Bridging the Gap: Disparities between Women’s and Men’s Basketball

In Campus, News, Sports by Krystal Tome

By: Krystal Tome

Disparity between men’s and women’s sports teams has been pertinent within the sports news cycle, sponsorships and even audience attendance for decades. Unfortunately, we see that this pattern is also persistent on college campuses across the USA.

Even at UCLA, where an inclusive culture is celebrated and respected, the disparity between men’s and women’s sports is unfortunately still present. With UCLA having lines of people waiting for a wristband to get into men’s basketball games extending from Pauley Pavilion all the way to the Covel stairs, it is interesting to think about why students don’t exude the same energy for the women’s basketball team and what systems may be in place holding this disparity. 

During an interview in October with Camryn Brown (#35) and Dominique Onu (#2 [at the time of the interview]), we discussed their experiences as student-athletes and women in sports generally and within the context of UCLA.

(L-R) Kiki Rice (#1), Camryn Brown (#35), Lina Sontag (#21), Charisma Osborne (#20), Gabriela Jaquez (#23)
Photo Credits for Entire Article: Nyla Buie for NOMMO Newsmagazine/UCLA Student Media

“One of the biggest [examples of disparity] we got to see was [during the 2020-2021 season] when we went to the NCAA tournament” Brown shares. “The amenities and the attention and availability for stuff that all the men’s teams got” were a lot more elaborate and plentiful. For example, in the women’s weight rooms, Camryn continues, “there were claims of ‘no space’ until Sedona Prince from the University of Oregon shared the situation on TikTok, which is when [the NCAA] shipped some more equipment in.” By utilizing media, such as TikTok in this case, evidence of the disparity and disregard of women’s sports was exposed to the world which pressured the NCAA to take action. 

The lack of equal support by companies to men’s and women’s teams affects support by the public, although it seems the NCAA is improving now, step by step. 2022 was the first year where the women’s tournament will have the same March Madness branding that the men have had since 1939. This is exciting because it could potentially increase attention towards the women’s games during the tournament, which will bring more viewers and support to women in sports. 

The November 7th games were part of a doubleheader; the women’s team played against Cal Poly at 5:30pm PST and the men’s team played against Sacramento State at 8:30pm PST.  During the Postgame Media Availability after the UCLA v Cal Poly game on November 7th, Coach Cori Close spoke on the importance of media coverage of women’s sports, as it is part of the journey to lessening the apparent and pertinent disparity in attention, funding, and support of women’s basketball. Coach Close remarked during her opening statement “I am keenly aware for us to continue to grow our game… we need you to be here to cover our game and tell our stories… so thank you.” 

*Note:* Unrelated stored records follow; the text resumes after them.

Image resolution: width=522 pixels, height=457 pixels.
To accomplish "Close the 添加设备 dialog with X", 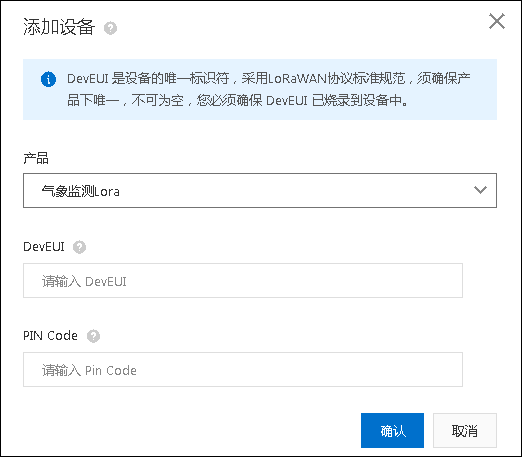I will [497, 21].
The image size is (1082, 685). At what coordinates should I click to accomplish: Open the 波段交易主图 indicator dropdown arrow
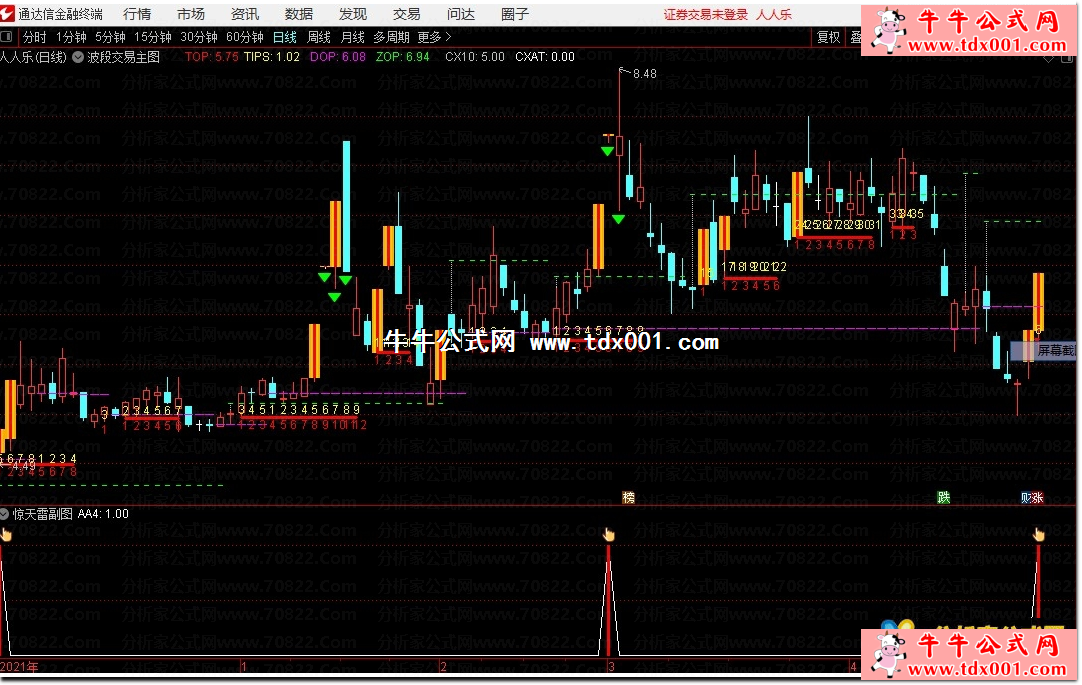[78, 57]
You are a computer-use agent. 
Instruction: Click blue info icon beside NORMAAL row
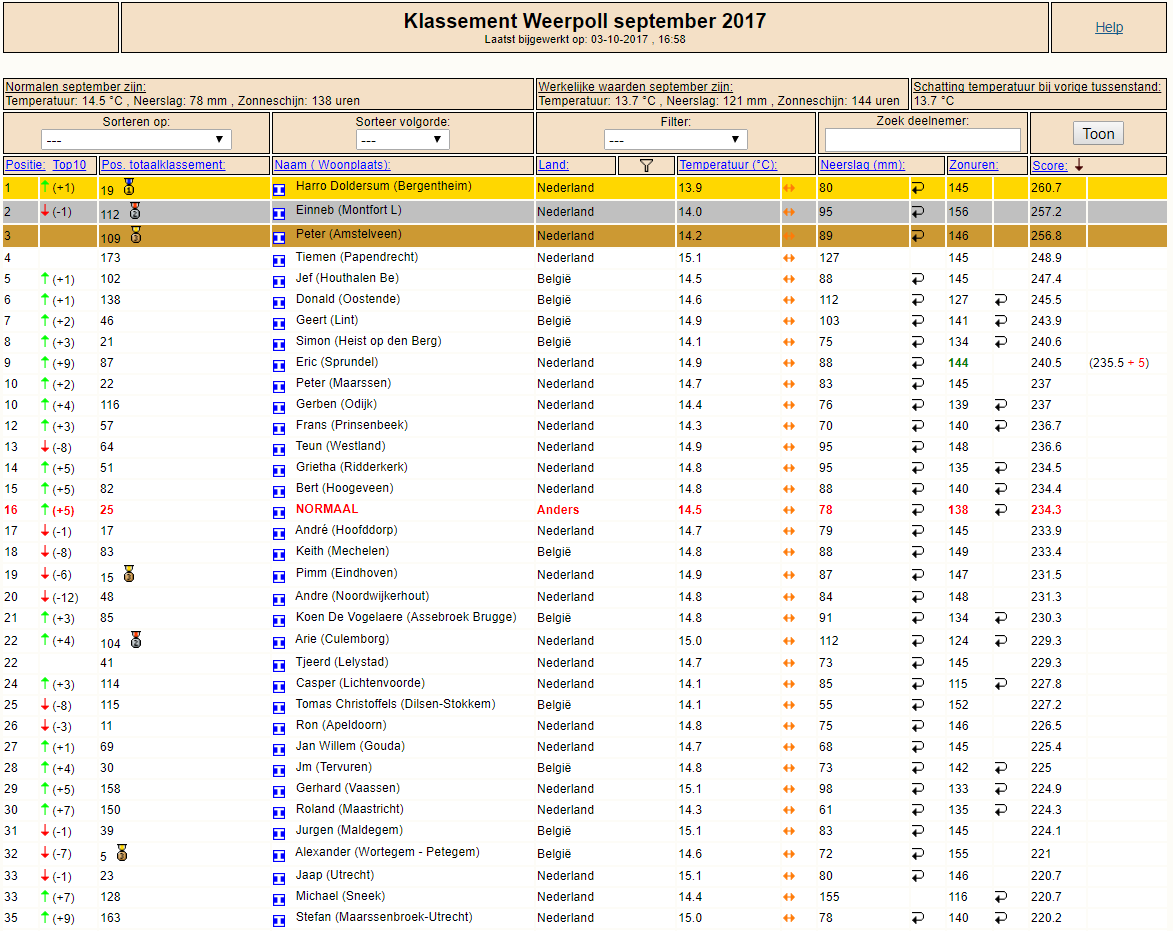coord(279,512)
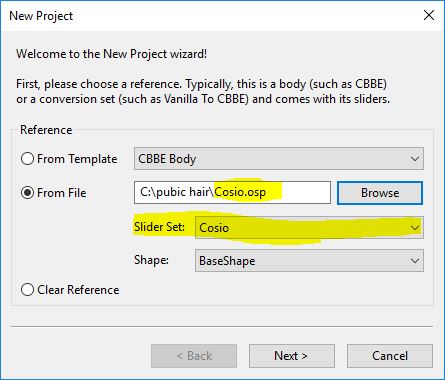Expand the Slider Set list showing Cosio
Image resolution: width=445 pixels, height=380 pixels.
(309, 228)
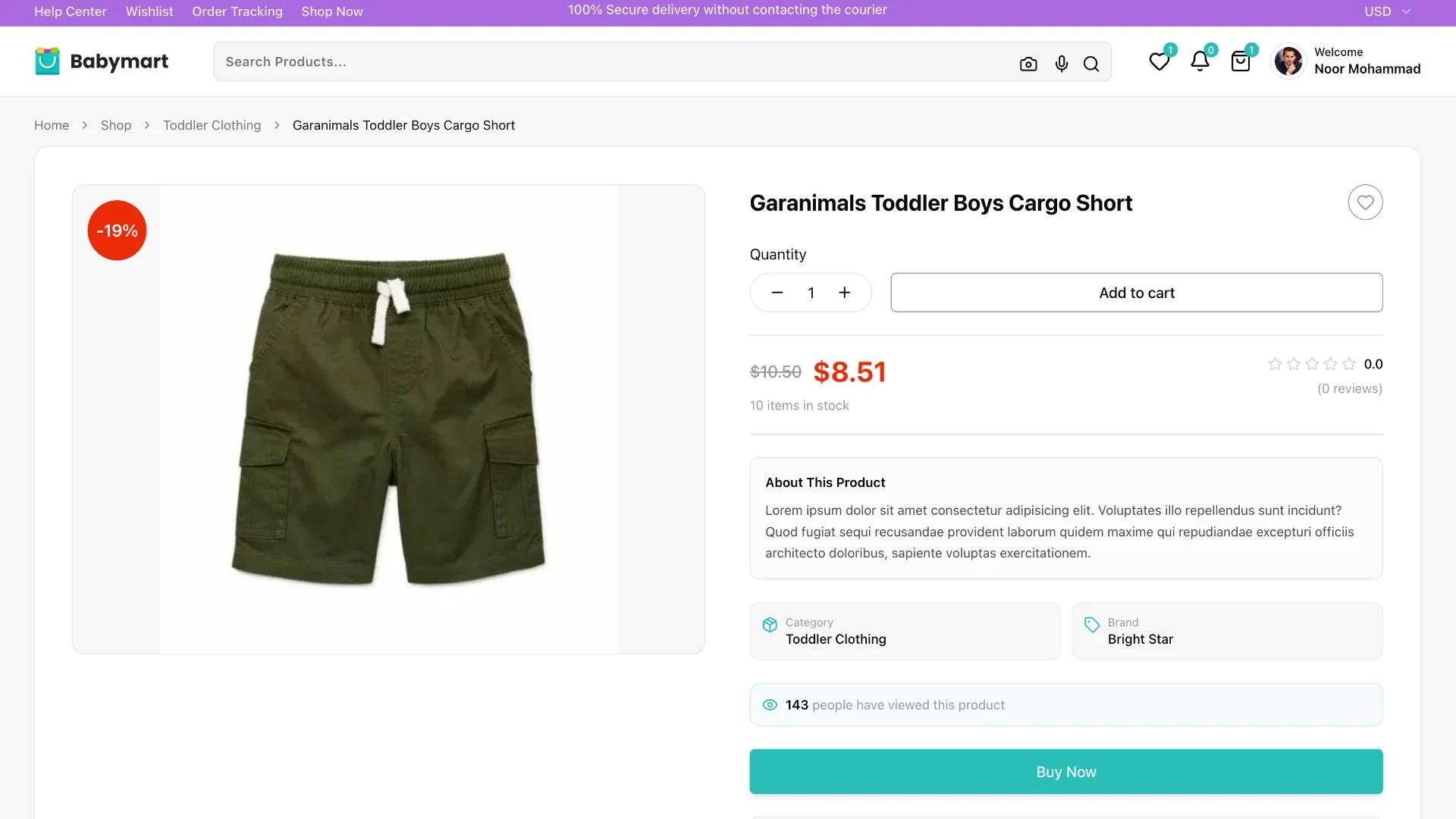The width and height of the screenshot is (1456, 819).
Task: Click the Brand tag icon near Bright Star
Action: coord(1092,625)
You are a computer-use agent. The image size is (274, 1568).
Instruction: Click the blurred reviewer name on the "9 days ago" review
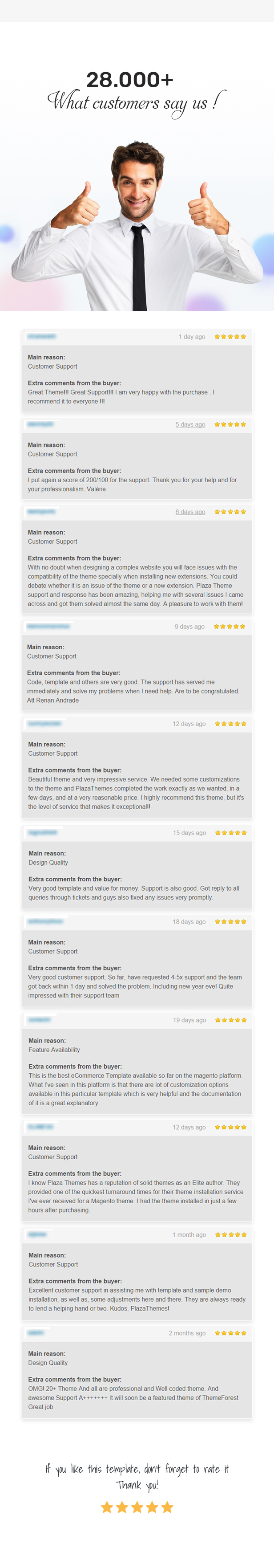tap(48, 626)
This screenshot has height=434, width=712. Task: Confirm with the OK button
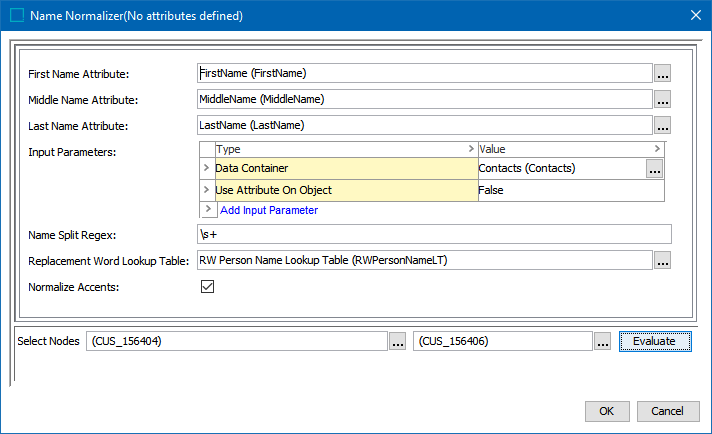tap(607, 411)
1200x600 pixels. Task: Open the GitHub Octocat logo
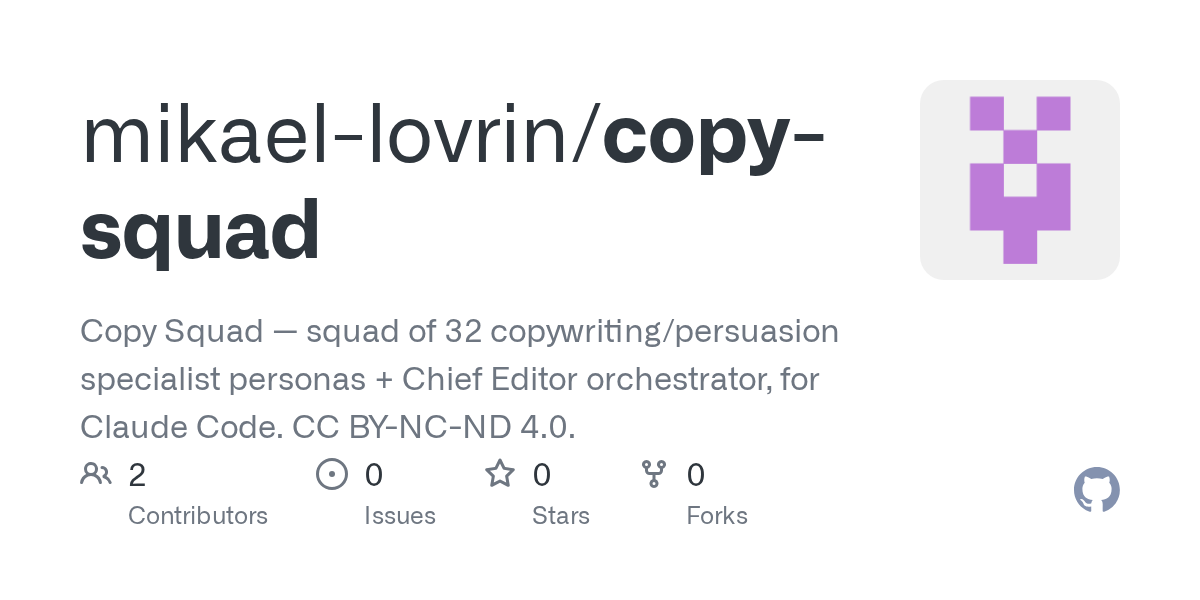[1097, 490]

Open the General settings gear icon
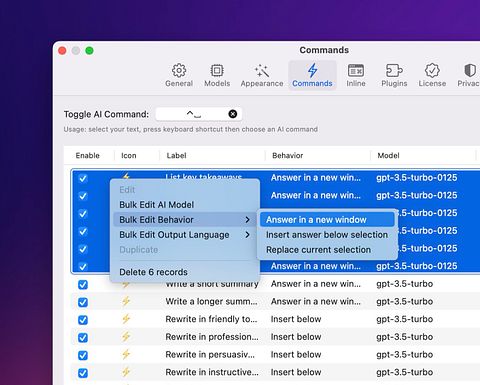click(x=179, y=71)
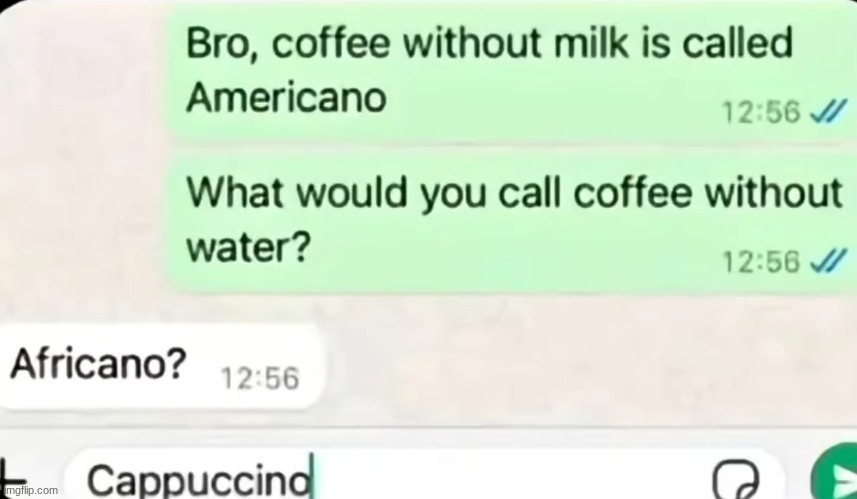Click the word Americano in first message
The width and height of the screenshot is (857, 499).
click(x=286, y=98)
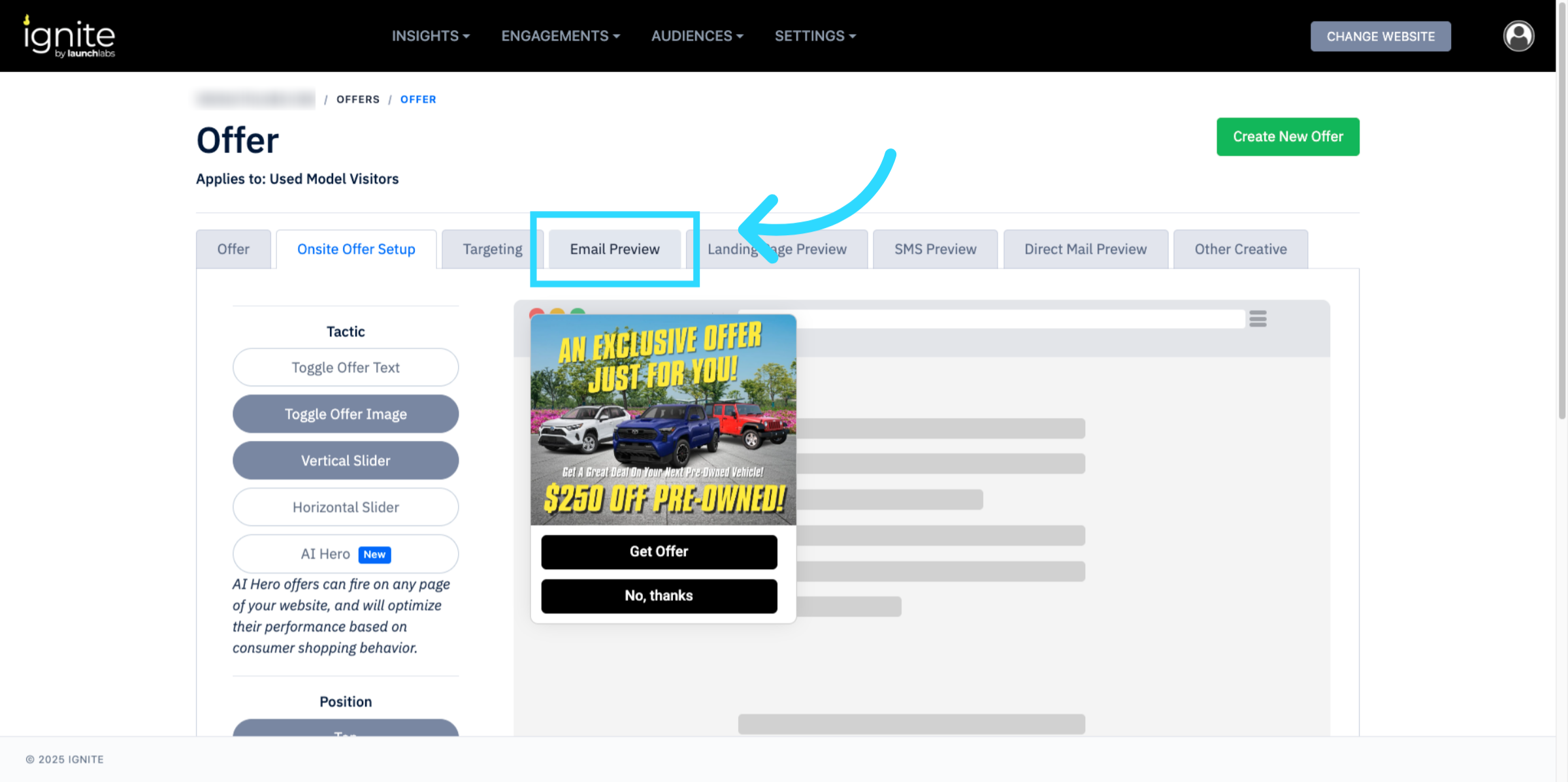The height and width of the screenshot is (782, 1568).
Task: Expand the Engagements dropdown menu
Action: [x=561, y=36]
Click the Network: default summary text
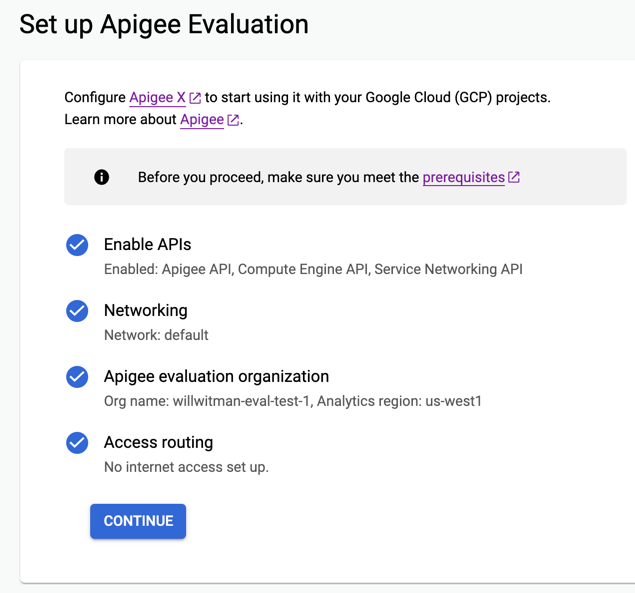This screenshot has width=635, height=593. click(156, 335)
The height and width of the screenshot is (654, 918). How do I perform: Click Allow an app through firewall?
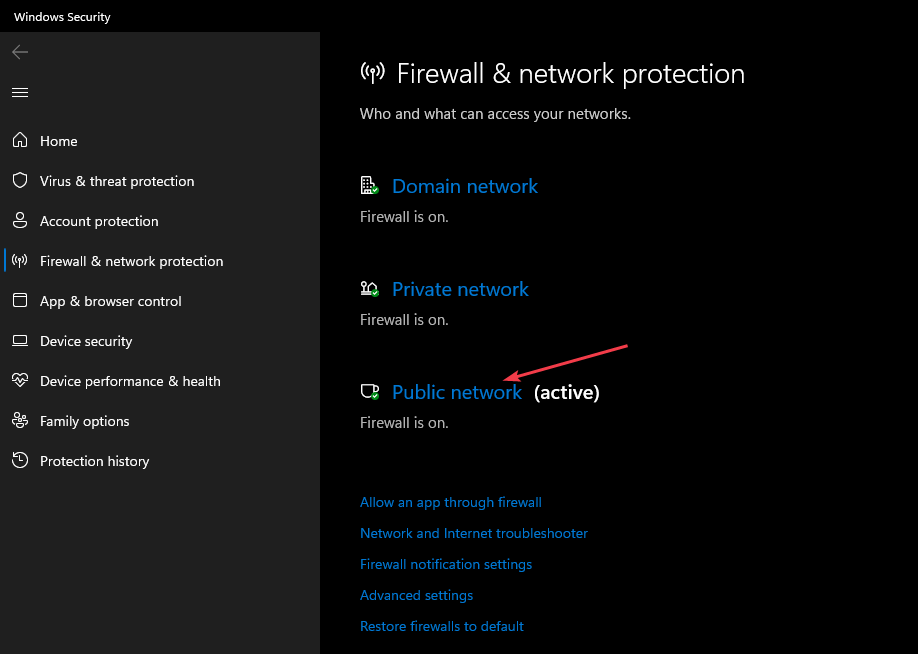451,502
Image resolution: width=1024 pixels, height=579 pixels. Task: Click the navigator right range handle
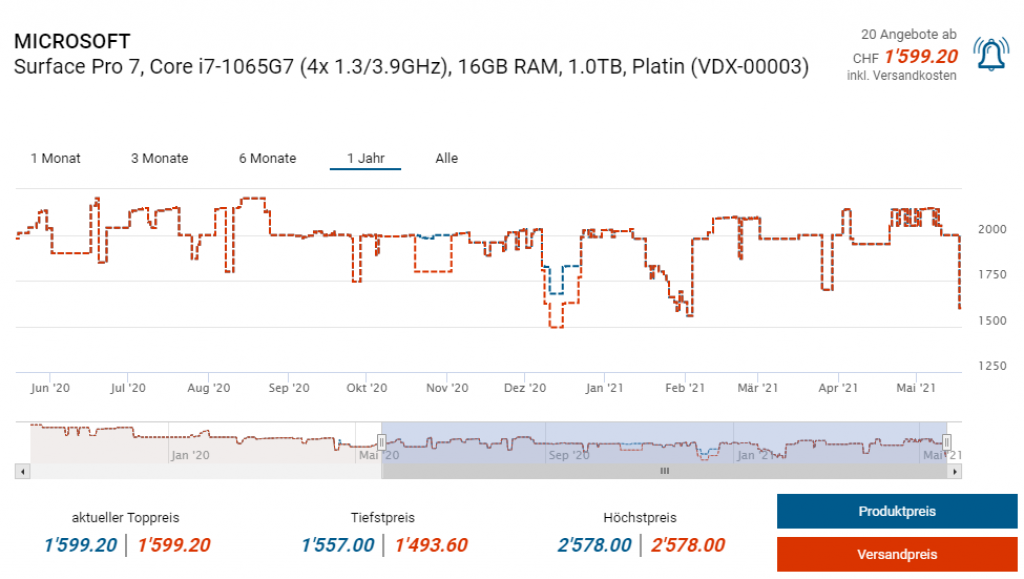pos(947,441)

(L-R) Camryn Brown (#35) and Londynn Jones (#3)

After her debut as a Bruin on the court, Gabriela Jaquez (#23) shared that the doubleheader meant a lot to her and her family, given that her brother (Jaime Jaquez Jr. [#24]) played in the 2nd half of the doubleheader. She also shared about the importance of the doubleheader in regard to the women’s game with, “to have a doubleheader [and] to bring more fans in to watch us is a really good opportunity for the women’s basketball team.” During the game, two of the debuting freshmen, Kiki Rice (#1) and Gabriela Jaquez (#23) really let their talent shine on the court. Gabriela Jaquez’s determination and focus by the net was very impressive to watch and Kiki Rice’s speed and agility around the opposing team led to many great plays. These skills helped bring the Bruins to their first win of the season, and will continue to in the games to come. 

During our interview, Dominique Onu and Camryn Brown brought a call to action for students to attend more women’s basketball games in order to help in the movement to bridge the gap between the disparity. “You can literally come to a game for free. We even raffle off things like iPads as an incentive for students to come to our games, so it would be great to see more support” Onu said. Currently, the women’s basketball team is ranked as #9 in the country by the newest AP poll due to the fervent talent by our players. It is free for students to attend UCLA’s WBB games, so come out to support our Bruins!

The members of the UCLA men’s basketball team have been supportive of the women’s game; Onu and Brown remarked they are grateful for this support as it builds community and the Bruin bond. 

(L-R) Gabriela Jaquez (#23) and Lina Sontag (#21)

I would like to give a special thanks to Dominique Onu and Camryn Brown for our wonderful interview as well as Kiki Rice, Gabriela Jaquez, and Coach Cori Close for their time during postgame media availability.